- [EXERCISE REQUIREMENTS]: Reproduce the material below verbatim, starting at its first line and ending with the line that contains "pyautogui.click(x=1450, y=75)", including that line.

[Start AVAILABLE RECORDS]

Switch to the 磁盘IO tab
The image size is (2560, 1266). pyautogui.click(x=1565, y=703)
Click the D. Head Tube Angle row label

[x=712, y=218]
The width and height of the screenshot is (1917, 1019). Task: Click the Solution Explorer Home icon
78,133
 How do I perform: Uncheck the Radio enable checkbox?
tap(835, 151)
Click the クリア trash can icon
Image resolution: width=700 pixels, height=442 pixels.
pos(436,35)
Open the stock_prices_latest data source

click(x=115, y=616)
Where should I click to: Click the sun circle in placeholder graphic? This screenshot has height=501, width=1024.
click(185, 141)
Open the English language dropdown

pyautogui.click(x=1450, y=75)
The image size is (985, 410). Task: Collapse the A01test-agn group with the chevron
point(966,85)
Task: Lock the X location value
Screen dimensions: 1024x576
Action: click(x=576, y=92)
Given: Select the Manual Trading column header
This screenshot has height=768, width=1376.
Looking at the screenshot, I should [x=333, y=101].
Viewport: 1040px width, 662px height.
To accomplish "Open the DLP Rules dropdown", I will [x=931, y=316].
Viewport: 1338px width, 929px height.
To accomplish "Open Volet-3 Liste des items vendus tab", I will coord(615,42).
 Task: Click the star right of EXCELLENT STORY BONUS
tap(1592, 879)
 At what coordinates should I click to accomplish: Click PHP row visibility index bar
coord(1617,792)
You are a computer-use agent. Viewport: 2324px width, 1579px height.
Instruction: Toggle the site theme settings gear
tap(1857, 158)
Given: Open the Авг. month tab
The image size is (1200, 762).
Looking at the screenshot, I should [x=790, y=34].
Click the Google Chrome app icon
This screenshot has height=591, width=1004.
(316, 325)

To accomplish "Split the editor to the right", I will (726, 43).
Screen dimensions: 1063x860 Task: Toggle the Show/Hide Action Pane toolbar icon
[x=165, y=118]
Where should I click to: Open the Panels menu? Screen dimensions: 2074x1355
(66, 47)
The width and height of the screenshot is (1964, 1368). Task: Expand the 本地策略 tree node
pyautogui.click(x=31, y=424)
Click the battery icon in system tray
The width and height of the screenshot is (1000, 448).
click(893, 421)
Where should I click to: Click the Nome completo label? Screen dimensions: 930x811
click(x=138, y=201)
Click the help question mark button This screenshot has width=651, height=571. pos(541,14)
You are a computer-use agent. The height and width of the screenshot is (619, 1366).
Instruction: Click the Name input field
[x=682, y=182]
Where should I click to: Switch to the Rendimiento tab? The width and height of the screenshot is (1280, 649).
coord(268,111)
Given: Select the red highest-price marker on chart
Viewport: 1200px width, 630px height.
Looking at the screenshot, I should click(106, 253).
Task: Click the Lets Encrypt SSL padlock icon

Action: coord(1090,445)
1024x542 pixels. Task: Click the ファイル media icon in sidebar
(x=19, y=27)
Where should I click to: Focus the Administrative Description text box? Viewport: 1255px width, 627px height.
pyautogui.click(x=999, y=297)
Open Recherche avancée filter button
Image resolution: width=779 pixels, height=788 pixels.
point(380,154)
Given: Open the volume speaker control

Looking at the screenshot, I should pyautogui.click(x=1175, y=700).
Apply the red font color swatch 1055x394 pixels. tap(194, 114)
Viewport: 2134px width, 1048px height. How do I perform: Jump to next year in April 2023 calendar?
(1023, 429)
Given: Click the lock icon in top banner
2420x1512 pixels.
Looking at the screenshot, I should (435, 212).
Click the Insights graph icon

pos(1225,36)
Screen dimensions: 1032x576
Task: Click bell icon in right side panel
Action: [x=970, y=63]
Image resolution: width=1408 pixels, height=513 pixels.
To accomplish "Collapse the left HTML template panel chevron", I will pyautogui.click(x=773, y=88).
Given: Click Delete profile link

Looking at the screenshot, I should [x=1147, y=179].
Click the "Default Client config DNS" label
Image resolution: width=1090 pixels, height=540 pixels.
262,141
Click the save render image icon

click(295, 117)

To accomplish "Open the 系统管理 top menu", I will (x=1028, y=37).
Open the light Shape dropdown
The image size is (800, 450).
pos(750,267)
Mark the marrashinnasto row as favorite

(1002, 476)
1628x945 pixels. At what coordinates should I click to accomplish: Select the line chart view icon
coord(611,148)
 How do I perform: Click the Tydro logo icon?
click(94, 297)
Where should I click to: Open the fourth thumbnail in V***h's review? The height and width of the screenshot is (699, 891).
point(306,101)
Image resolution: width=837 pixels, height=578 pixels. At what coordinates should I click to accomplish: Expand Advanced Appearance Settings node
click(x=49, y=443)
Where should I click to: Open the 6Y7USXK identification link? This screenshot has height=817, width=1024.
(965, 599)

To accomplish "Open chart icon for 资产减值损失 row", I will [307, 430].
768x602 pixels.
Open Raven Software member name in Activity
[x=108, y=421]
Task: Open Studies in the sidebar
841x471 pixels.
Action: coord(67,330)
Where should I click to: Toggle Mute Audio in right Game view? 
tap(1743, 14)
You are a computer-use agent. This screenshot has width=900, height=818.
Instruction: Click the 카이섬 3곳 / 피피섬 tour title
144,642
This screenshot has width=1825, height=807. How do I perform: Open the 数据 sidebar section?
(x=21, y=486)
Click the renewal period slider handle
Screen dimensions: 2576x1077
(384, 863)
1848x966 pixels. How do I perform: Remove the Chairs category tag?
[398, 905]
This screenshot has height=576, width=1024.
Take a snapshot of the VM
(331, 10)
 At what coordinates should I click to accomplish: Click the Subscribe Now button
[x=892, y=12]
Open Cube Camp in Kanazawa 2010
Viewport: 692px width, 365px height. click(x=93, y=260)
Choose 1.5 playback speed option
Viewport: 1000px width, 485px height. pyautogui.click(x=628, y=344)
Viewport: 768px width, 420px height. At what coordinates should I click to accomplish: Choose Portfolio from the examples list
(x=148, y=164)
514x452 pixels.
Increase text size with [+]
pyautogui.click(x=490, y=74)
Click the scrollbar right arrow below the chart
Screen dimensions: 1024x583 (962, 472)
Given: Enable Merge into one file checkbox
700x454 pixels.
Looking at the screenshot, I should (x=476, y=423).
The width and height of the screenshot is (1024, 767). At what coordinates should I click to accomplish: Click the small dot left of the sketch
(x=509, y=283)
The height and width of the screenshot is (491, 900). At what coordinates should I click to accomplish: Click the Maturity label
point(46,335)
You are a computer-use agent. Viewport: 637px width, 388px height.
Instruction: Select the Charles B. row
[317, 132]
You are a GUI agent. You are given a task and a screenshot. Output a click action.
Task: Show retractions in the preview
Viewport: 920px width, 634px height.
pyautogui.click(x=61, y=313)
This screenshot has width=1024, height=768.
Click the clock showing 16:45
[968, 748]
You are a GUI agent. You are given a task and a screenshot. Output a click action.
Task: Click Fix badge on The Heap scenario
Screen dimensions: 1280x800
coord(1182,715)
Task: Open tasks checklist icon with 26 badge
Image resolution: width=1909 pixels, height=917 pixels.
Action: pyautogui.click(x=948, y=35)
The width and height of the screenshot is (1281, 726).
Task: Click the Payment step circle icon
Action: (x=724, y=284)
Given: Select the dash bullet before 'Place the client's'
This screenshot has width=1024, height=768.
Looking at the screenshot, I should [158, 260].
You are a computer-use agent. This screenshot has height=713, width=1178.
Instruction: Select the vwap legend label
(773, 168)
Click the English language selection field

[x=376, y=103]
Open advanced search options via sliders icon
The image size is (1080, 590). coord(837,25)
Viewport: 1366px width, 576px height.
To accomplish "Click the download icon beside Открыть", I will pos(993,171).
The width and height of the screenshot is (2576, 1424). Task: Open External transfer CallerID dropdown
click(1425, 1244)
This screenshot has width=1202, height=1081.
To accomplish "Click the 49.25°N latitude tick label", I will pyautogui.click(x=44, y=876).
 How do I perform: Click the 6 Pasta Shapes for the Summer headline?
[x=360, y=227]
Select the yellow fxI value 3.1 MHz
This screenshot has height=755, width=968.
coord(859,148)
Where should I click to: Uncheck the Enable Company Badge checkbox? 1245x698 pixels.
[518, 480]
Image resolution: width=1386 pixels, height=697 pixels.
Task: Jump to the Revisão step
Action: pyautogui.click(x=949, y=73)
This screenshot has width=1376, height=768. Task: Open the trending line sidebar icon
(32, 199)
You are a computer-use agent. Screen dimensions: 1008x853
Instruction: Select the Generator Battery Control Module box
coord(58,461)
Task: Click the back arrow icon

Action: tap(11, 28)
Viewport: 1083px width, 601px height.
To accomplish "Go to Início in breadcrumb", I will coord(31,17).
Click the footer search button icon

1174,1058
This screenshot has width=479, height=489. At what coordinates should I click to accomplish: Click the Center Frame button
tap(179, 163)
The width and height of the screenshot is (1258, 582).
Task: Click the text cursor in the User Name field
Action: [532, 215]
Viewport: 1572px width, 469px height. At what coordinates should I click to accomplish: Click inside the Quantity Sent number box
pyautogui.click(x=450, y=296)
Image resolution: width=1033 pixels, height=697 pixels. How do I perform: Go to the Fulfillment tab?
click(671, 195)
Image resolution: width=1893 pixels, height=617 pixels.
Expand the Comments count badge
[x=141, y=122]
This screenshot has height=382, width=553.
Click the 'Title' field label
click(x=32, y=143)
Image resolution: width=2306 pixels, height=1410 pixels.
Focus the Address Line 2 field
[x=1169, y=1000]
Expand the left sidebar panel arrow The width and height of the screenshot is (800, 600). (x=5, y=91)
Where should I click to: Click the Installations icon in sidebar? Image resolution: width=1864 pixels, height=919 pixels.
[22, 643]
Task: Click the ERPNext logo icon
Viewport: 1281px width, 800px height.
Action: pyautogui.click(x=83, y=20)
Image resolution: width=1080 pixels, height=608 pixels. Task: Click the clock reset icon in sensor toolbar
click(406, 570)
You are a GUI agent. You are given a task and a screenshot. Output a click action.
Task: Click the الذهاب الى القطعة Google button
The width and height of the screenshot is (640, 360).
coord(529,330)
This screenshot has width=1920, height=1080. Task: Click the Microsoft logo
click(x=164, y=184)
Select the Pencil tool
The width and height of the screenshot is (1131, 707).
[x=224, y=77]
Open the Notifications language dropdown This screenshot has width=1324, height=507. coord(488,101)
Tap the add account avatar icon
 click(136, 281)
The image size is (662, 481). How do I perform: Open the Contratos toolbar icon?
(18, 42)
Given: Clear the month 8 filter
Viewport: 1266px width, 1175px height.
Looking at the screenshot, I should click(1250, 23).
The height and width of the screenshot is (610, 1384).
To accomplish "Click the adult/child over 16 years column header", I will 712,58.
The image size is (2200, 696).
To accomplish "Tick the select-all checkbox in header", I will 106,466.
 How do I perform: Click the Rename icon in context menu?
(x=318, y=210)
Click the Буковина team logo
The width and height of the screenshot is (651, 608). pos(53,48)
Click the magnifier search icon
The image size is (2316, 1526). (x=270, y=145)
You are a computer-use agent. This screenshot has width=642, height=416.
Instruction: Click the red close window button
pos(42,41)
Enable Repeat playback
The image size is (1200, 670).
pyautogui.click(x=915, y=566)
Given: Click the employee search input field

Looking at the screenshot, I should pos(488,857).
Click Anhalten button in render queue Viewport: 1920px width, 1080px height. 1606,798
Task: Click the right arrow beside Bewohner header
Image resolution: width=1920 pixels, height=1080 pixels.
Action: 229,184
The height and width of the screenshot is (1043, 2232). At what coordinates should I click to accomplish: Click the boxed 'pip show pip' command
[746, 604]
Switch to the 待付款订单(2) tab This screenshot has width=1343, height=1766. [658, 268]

[End AVAILABLE RECORDS]

- [ANSWER TO THIS PROBLEM]:
Switch to the 磁盘IO tab
The image size is (2560, 1266). pyautogui.click(x=1565, y=703)
Click the D. Head Tube Angle row label

[x=712, y=218]
The width and height of the screenshot is (1917, 1019). Task: Click the Solution Explorer Home icon
78,133
 How do I perform: Uncheck the Radio enable checkbox?
tap(835, 151)
Click the クリア trash can icon
Image resolution: width=700 pixels, height=442 pixels.
pos(436,35)
Open the stock_prices_latest data source

click(x=115, y=616)
Where should I click to: Click the sun circle in placeholder graphic? This screenshot has height=501, width=1024.
click(185, 141)
Open the English language dropdown

pyautogui.click(x=1450, y=75)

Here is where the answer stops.